Structural modeling of a novel SLC38A8 mutation that causes foveal hypoplasia Molecular Genetics & Genomic Medicine Toral, M. A., Velez, G., Boudreault, K., Schaefer, K. A., Xu, Y., Saffra, N., Bassuk, A. G., Tsang, S. H., Mahajan, V. B. 2017; 5 (3): 202-209

Abstract

Foveal hypoplasia (FH) in the absence of albinism, aniridia, microphthalmia, or achromatopsia is exceedingly rare, and the molecular basis for the disorder remains unknown. FH is characterized by the absence of both the retinal foveal pit and avascular zone, but with preserved retinal architecture. SLC38A8 encodes a sodium-coupled neutral amino acid transporter with a preference for glutamate as a substrate. SLC38A8 has been linked to FH. Here, we describe a novel mutation to SLC38A8 which causes FH, and report the novel use of OCT-angiography to improve the precision of FH diagnosis.
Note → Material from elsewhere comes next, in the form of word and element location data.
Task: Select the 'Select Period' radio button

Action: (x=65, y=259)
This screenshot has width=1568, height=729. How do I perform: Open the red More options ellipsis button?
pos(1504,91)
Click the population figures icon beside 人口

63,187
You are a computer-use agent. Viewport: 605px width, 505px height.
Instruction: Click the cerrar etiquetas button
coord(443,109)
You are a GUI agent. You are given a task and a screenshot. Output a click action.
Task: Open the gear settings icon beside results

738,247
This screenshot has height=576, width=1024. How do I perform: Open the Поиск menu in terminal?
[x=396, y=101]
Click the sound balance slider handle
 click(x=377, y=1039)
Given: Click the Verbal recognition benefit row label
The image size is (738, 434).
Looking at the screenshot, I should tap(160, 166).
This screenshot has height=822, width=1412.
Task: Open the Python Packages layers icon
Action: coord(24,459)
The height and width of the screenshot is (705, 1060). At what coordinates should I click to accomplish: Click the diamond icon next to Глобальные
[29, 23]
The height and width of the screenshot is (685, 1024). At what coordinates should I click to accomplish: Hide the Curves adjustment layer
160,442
More so, we used computational modeling to explore possible functional effects of known SLC38A8 mutations.Fundus autofluorescence, SD-OCT, and OCT-angiography were used to make the clinical diagnosis. Whole-exome sequencing led to the identification of a novel disease-causing variant in SLC38A8. Computational modeling approaches were used to visualize known SLC38A8 mutations, as well as to predict mutation effects on transporter structure and function.We identified a novel point mutation in SLC38A8 that causes FH. A conclusive diagnosis was made using OCT-angiography, which more clearly revealed retinal vasculature penetrating into the foveal region. Structural modeling of the channel showed the mutation was near previously published mutations, clustered on an extracellular loop. Our modeling also predicted that the mutation destabilizes the protein by altering the electrostatic potential within the channel pore.Our results demonstrate a novel use for OCT-angiography in confirming FH, and also uncover genotype-phenotype correlations of FH-linked SLC38A8 mutations.